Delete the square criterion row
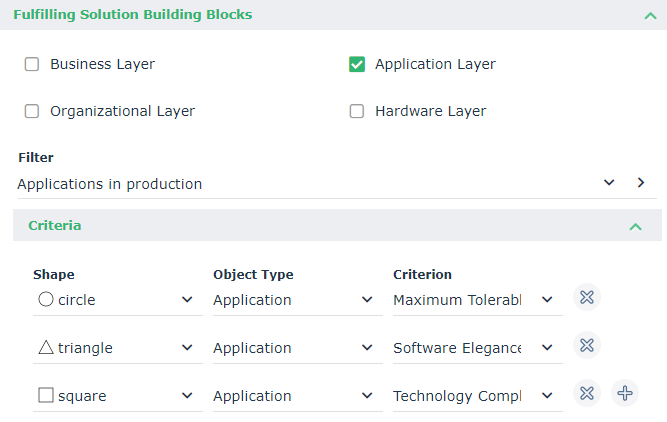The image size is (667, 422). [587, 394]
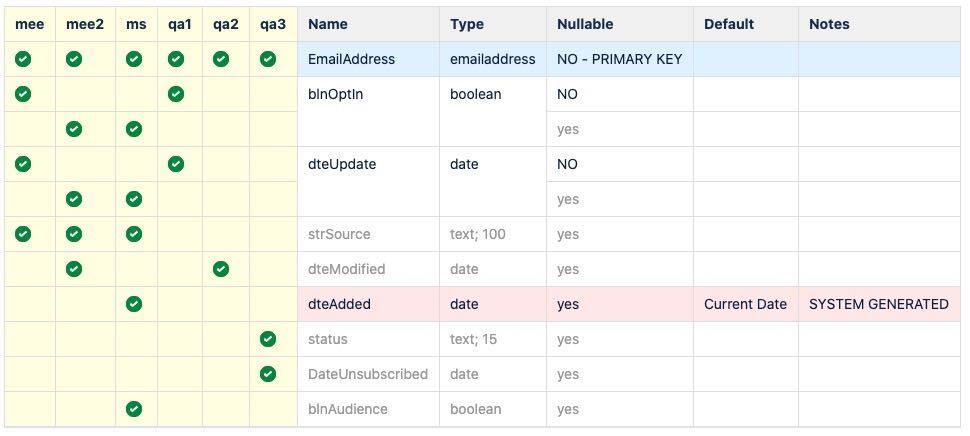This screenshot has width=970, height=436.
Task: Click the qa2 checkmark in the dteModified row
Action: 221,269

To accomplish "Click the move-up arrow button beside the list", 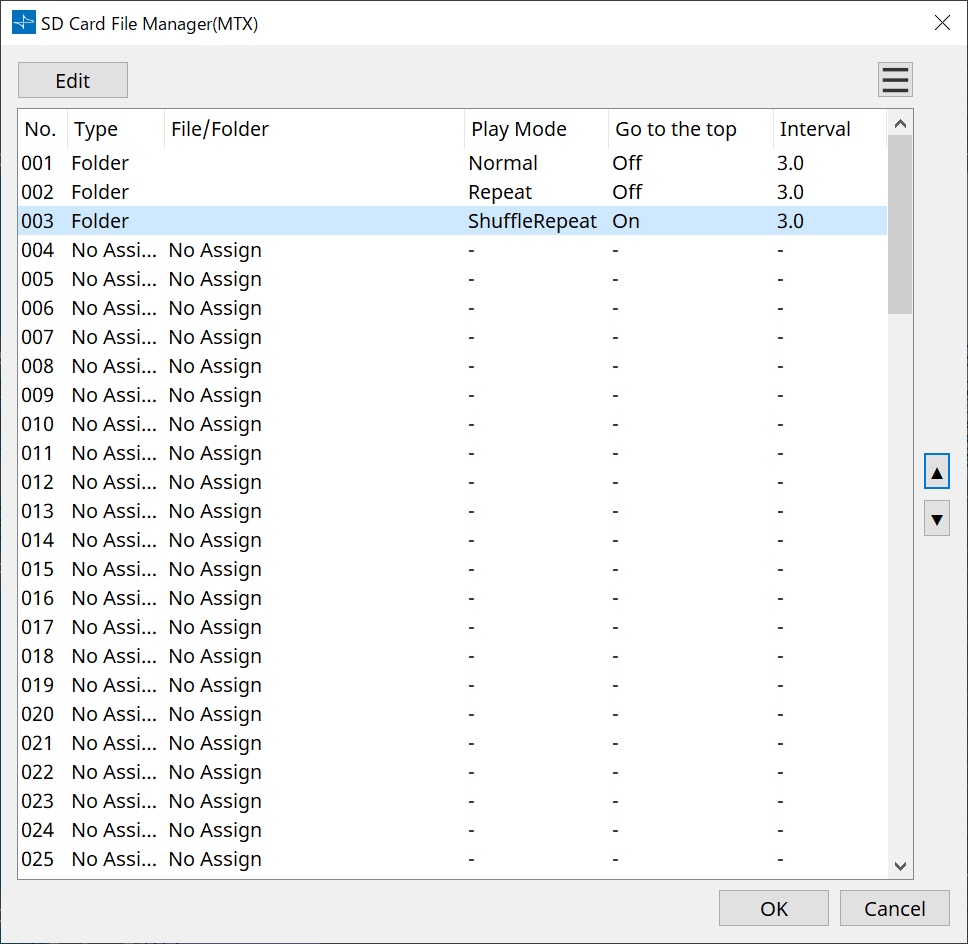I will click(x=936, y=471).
###
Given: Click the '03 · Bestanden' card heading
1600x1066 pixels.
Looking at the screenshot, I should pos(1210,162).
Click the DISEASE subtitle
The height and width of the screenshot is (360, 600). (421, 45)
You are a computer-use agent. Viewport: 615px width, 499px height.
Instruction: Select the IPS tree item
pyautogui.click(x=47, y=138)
###
* _WHAT IS BEING ASKED_
Where the line holding "Given: Click the" appears in the listing above, start reproducing exactly, and end with the line holding "You are a computer-use".

* _TASK SOLUTION_
Given: Click the '03 · Bestanden' card heading
1600x1066 pixels.
Looking at the screenshot, I should pos(1210,162).
Click the DISEASE subtitle
The height and width of the screenshot is (360, 600). (421, 45)
You are a computer-use agent. Viewport: 615px width, 499px height.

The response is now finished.